La première chose qui frappe dans cet échange épistolaire est la mise en application par Sartre de sa philosophie de la liberté comme structure du désaccord : paradoxalement, Sartre loue Merleau-Ponty d’avoir subjectivement pris parti. Mais l’argumentation est étrange ; elle repose sur l’idée que Merleau-Ponty aurait incité le philosophe à se cantonner à des recherches philosophiques précises plutôt que d’intervenir dans un champ public où il n’aurait pas de légitimité. Sous la plume de Sartre, cette opposition est ainsi exprimée : « Tu prends conscience que ta vocation est telle, tu le prouves par tes livres, et tu as raison. Bien. Mais si, au nom de ce geste individuel, tu discutes l’attitude de ceux qui demeurent sur le terrain objectif de la politique et qui essaient, tant bien que mal, de se décider pour des motifs objectivement valables, tu deviens à ton tour justiciable d’une appréciation objective. Tu n’es plus celui qui dit : je ferais mieux de m’abstenir ; tu es celui qui dit aux autres : il faut s’abstenir. »8 Et Sartre de faire de la position de Merleau-Ponty une position individuelle légitime en tant qu’elle reste individuelle mais qui s’égare dès lors qu’elle cherche à s’objectiver et à régler une position autre que la sienne, ce qu’il résume dans une de ses formules radicales – et, disons-le, un peu attristantes : « Ma conclusion : ton attitude ne peut être ni exemplaire ni défendable ; elle est le résultat du pur exercice de ton droit de choisir pour toi ce qui te convient le mieux. Si tu tentes de critiquer quiconque au nom de cette attitude, tu fais le jeu des réactionnaires et de l’anticommunisme, un point c’est tout. »9
Face à ces accusations à peine voilées, Merleau-Ponty est sur la défensive : il justifie certaines de ses paroles, sature son texte de « que pouvais-je faire ? », comme s’il avait été acculé à publiquement s’opposer au petit camarade.
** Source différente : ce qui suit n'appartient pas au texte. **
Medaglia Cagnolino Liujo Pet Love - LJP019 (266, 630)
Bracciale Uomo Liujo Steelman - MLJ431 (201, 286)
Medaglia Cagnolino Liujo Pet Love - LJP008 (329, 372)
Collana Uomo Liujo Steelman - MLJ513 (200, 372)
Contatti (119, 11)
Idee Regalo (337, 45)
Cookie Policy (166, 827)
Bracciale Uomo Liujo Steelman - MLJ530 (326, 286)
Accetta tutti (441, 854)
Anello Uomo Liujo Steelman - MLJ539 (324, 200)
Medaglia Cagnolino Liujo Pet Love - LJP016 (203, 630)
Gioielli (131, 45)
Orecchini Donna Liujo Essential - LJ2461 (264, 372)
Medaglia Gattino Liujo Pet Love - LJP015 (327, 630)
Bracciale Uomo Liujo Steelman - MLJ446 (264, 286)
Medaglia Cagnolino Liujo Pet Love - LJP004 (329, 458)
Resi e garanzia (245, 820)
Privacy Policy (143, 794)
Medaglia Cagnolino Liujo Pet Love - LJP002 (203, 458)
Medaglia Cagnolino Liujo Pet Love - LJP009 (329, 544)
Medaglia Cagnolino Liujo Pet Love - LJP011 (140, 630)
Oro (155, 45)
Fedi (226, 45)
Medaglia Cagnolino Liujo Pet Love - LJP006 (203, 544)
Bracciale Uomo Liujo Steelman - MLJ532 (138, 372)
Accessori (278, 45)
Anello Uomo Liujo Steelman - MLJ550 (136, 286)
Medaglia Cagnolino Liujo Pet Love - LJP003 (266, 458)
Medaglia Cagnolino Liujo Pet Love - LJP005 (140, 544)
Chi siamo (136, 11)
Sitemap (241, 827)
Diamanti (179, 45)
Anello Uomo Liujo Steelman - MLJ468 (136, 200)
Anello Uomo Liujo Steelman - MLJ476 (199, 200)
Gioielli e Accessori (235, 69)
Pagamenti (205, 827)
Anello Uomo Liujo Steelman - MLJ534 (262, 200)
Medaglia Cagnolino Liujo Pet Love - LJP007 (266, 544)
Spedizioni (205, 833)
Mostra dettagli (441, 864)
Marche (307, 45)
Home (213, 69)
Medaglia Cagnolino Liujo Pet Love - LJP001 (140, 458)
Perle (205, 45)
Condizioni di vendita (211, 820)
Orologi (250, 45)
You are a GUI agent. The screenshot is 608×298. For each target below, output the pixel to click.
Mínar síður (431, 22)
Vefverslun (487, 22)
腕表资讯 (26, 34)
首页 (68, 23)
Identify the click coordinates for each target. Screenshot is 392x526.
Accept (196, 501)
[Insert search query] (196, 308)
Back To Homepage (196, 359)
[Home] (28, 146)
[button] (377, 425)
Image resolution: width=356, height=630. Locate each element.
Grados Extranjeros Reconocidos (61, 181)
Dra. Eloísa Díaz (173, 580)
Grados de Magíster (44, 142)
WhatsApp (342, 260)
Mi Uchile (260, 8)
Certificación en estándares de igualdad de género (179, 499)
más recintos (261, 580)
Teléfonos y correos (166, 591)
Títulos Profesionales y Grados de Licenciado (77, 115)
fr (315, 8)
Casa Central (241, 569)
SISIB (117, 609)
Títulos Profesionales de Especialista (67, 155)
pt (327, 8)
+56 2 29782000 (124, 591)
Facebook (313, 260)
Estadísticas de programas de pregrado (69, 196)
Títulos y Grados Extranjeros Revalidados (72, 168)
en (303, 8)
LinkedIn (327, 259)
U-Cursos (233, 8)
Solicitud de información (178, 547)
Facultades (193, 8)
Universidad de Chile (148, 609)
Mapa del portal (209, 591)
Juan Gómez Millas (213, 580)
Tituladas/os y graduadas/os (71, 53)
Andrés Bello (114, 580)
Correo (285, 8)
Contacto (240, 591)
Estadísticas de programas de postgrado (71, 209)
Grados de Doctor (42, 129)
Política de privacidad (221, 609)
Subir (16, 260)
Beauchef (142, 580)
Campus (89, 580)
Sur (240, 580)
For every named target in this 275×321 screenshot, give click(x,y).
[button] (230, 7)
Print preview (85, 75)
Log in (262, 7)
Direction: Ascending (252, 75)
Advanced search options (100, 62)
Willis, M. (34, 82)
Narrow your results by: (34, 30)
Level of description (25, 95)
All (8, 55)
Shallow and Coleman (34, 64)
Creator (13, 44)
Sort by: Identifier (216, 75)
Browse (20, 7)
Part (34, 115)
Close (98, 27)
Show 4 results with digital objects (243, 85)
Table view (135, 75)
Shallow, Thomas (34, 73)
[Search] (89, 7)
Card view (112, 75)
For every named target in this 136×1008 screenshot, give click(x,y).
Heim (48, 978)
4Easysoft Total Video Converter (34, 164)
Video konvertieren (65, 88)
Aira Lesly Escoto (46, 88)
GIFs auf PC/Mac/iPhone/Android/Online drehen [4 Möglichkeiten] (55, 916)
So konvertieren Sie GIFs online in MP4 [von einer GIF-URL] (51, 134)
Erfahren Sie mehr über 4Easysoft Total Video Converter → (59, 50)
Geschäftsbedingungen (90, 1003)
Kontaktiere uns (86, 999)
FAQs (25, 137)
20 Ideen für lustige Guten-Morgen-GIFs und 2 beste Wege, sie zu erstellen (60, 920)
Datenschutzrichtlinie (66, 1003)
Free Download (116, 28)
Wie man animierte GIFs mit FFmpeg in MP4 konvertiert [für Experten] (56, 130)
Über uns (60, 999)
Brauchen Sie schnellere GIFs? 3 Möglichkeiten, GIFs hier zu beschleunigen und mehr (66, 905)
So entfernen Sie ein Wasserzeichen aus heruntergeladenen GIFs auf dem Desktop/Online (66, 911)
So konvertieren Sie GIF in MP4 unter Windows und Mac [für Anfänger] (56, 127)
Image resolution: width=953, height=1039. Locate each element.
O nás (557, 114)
De manière policée, mais ferme, Merleau-Ponty tente de répondre point par point aux accusations, relativisant la dramatisation conceptuelle que Sartre avait cherché à introduire : « Ce que tu appelles ma « mutation brusque » répond Merleau-Ponty, est surtout un brusque réveil de ton attention, et ma décision « subjective » une petite fissure dans le monde « objectif » que tu te construis depuis quelques temps. »10 Merleau-Ponty va d’ailleurs jusqu’à reprocher à Sartre sa vue partielle et fragmentaire des événements, dont témoignaient les articles des Temps Modernes : « Voilà pourquoi j’ai plusieurs fois suggéré de faire dans la revue plutôt que des prises de position hâtives, des études d’ensemble, bref de viser le lecteur à la tête plutôt qu’au cœur. »11 Ici apparaît dans toute sa splendeur la différence des tempéraments de nos deux philosophes qui, d’une certaine manière, pensent chacun à l’encontre de leur philosophie : Merleau-Ponty qui a tant fait pour réintroduire le pré-réflexif reproche à Sartre ses réactions immédiates et irréfléchies, tandis que Sartre, toujours prompt à défendre la liberté individuelle, ne peut s’empêcher de tomber dans la condamnation morale de celui qui est en désaccord avec lui. Plus gravement, peut-être apparaît ici la limite de la liberté sartrienne qui, fondée sur la nécessité permanente du choix, condamne par avance celui qui chercherait à s’en tenir aux nuances sans immédiatement prendre position. Ce n’est pas le moindre mérite de cette correspondance que d’inciter le lecteur à réfléchir sur cette néfaste conséquence.
Conclusion
Ce Quarto est donc sinon indispensable à celui qui possèderait déjà les œuvres de Merleau-Ponty, à tout le moins précieux et utile : il ne se présente pas comme une simple compilation de textes, mais bien comme un outil de travail – dont on peut déplorer toutefois la totale absence d’appareil critique – dense mais maniable, agrémenté de textes rares ou, en tout cas, moins usuellement répandus que la Phénoménologie de la perception ou Le visible et l’invisible. Une question reste néanmoins en suspens : ce Quarto est-il le lot de consolation pour ceux qui souhaitaient que Merleau-Ponty intégrât la Pléiade ? La question reste ouverte.